## EXERCICE A
Recopiez fidèlement, dans le texte sur la communication entre parents et enfant, la partie qui s'ouvre sur les mots contenant « Il est finalement » et se clôt sur « de la persévérance. ».
## EXERCICE B
Poursuivez le texte sur la communication entre parents et enfant en reprenant après sa dernière phrase.

Communication ininterrompue
Il est important de ne pas critiquer la personne de l’enfant globalement (« tu es maladroit, tu es un vaurien… ») car cette attitude pourrait faire croire à l’enfant qu’il ne vaut rien, le blesserait dans son estime de lui-même et encouragerait ainsi les comportements déviants. La sanction doit être en lien avec le comportement inacceptable et permettre une réparation. « Il n’est donc pas question d’humilier ou de blesser, mais de frustrer pour encourager un apprentissage ».

Il est finalement primordial que les parents ne coupent pas la communication avec leur enfant si celui-ci est en colère. Au contraire, c’est en dialoguant avec leur enfant qu’ils lui apprendront ce qu’ils attendent de lui, et c’est en l’écoutant qu’ils comprendront le malaise que vit l’enfant ; c’est également grâce au dialogue et à l’attitude constructive de ses parents que l’enfant apprendra que toute situation difficile a des solutions, même si parfois elles demandent des efforts et de la persévérance.

Enregistrements issus d'une source de données
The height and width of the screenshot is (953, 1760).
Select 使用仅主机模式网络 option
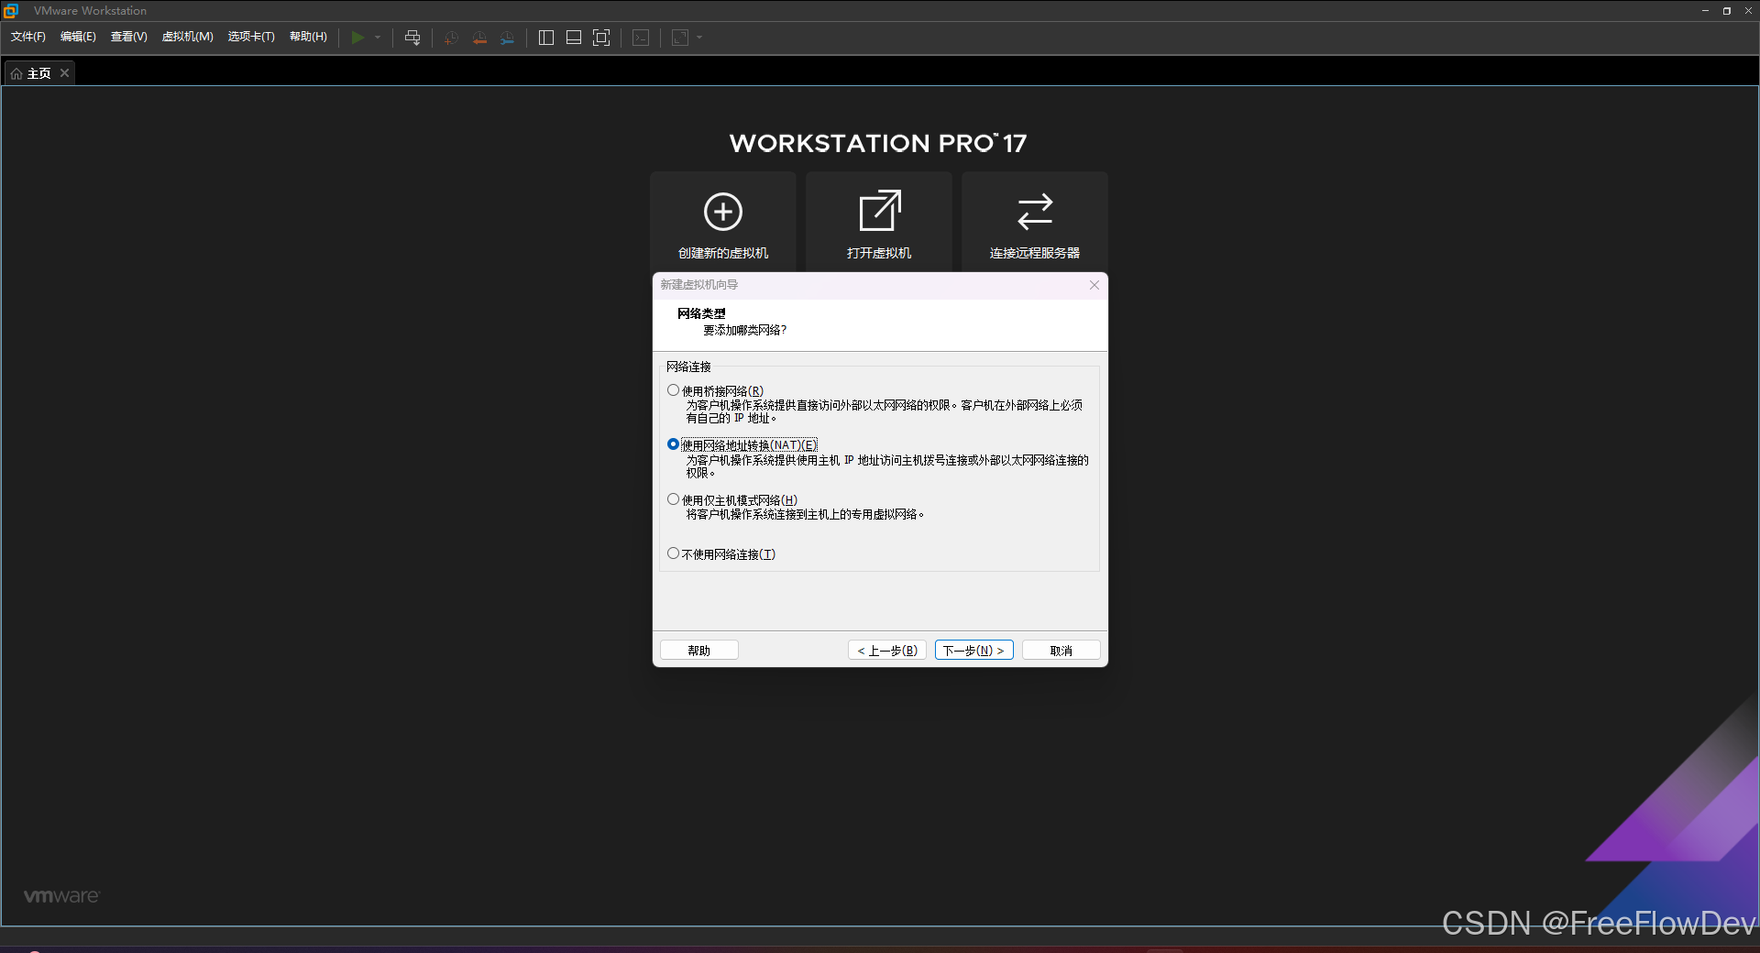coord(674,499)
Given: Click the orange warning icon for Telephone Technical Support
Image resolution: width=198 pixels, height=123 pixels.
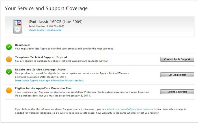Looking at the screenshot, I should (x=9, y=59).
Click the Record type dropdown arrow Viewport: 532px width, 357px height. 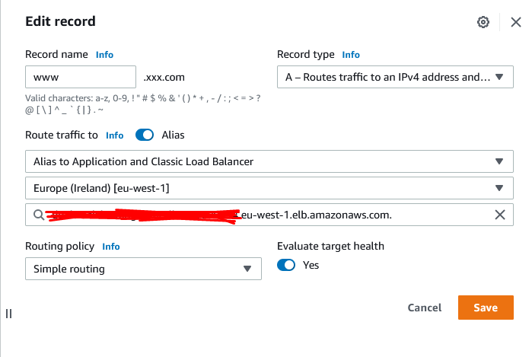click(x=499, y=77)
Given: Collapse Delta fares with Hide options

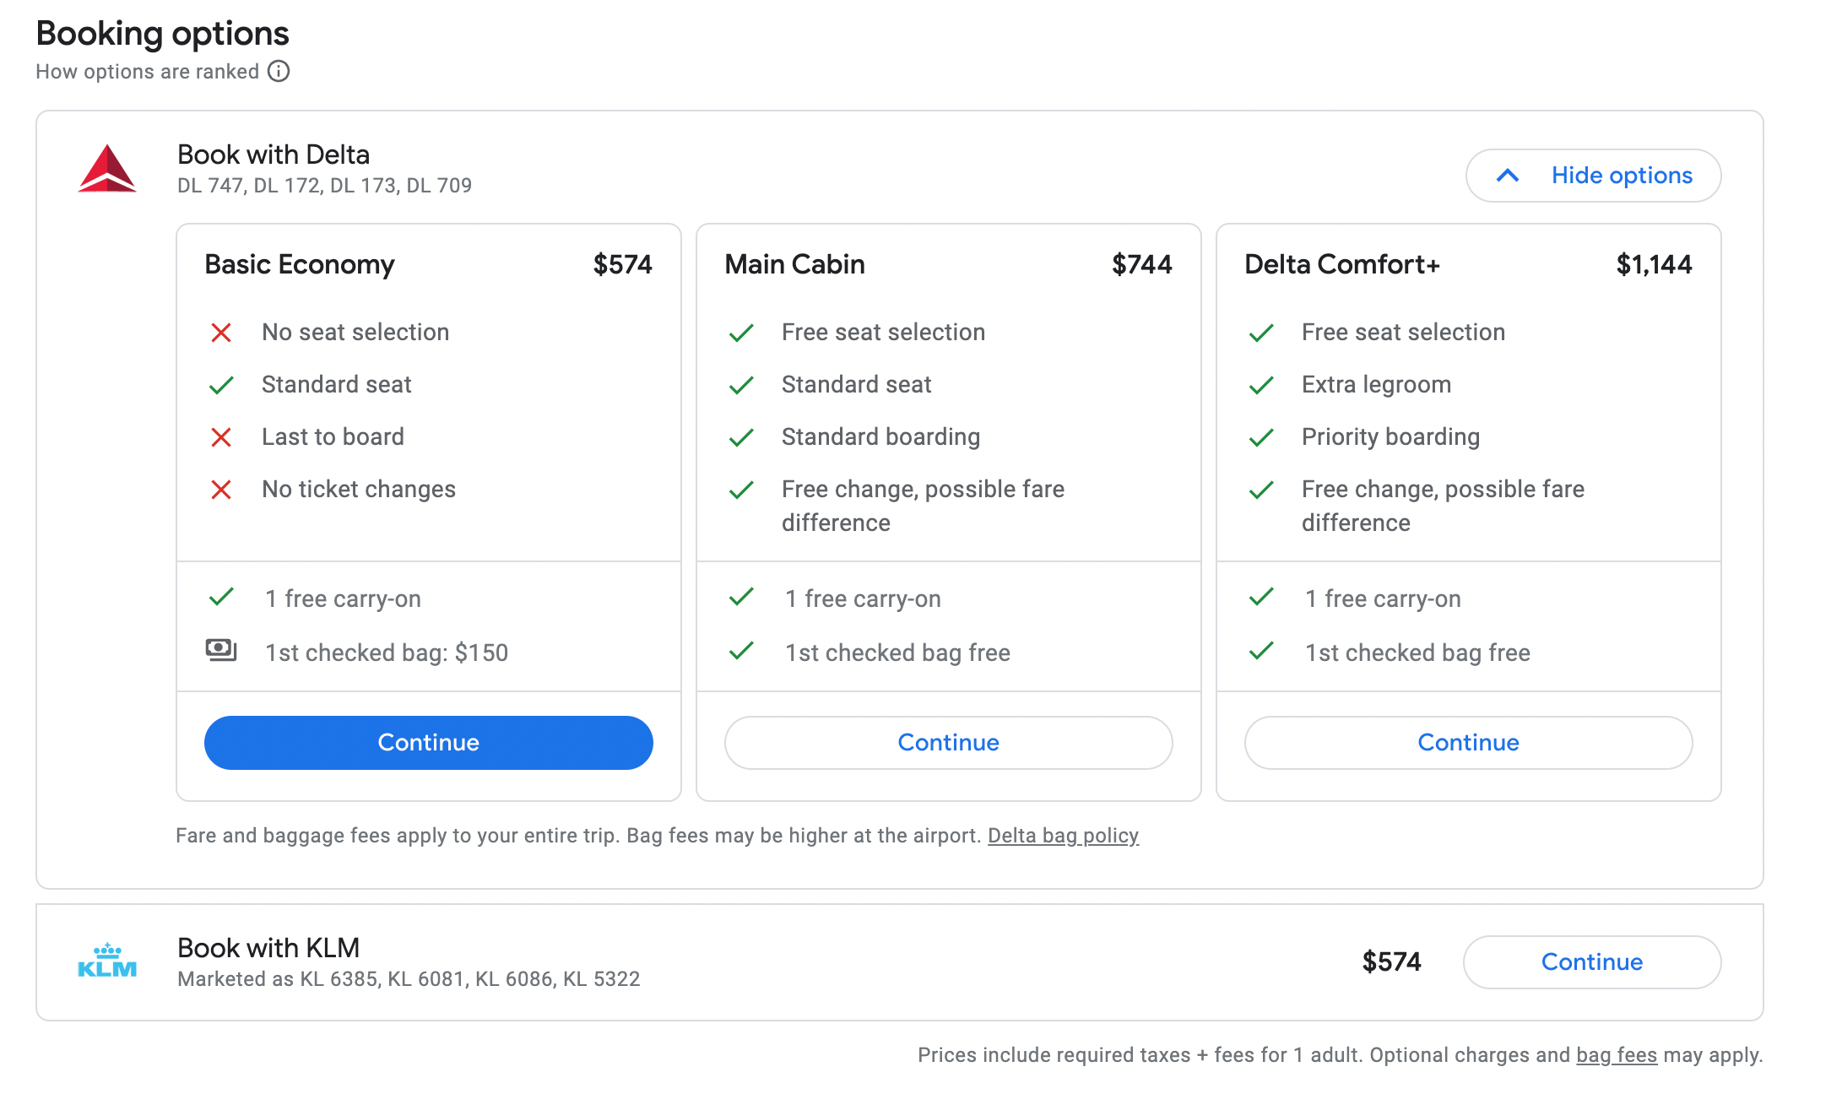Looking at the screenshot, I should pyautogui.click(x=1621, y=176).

## RÉPONSE A
Il est finalement primordial que les parents ne coupent pas la communication avec leur enfant si celui-ci est en colère. Au contraire, c’est en dialoguant avec leur enfant qu’ils lui apprendront ce qu’ils attendent de lui, et c’est en l’écoutant qu’ils comprendront le malaise que vit l’enfant ; c’est également grâce au dialogue et à l’attitude constructive de ses parents que l’enfant apprendra que toute situation difficile a des solutions, même si parfois elles demandent des efforts et de la persévérance.

## RÉPONSE B
Par la loi, les parents sont responsables de leurs enfants. Ils doivent faire preuve d’autorité pour les éduquer. « En fait, l’autorité est nécessaire, c’est une force positive qui élève, qui enrichit, qui favorise l’apprentissage chez un débutant. C’est une force qui signale une expérience de la vie, qui demande des compétences, et qui possède des qualités utiles. Quand elle est bien pratiquée, l’autorité est donc quelque chose de très positif et nécessaire ». La conférencière soutient qu’il y a trois manières d’exercer son autorité, de montrer à son enfant qu’on commande :

– par la force brute : c’est une force qui s’exerce du plus fort sur le plus faible ; elle débouche sur l’exploitation, la menace, la peur, et non sur la liberté, l’autonomie. Elle encourage le mensonge et la tricherie. C’est donc une attitude à éviter chez les humains.

– en vertu de la loi : dans la loi, les humains se sont mis d’accord pour dire qu’il y a des règles à respecter. Les parents sont responsables de leurs enfants, et sont responsables de leur éducation. Ils doivent assumer ce rôle.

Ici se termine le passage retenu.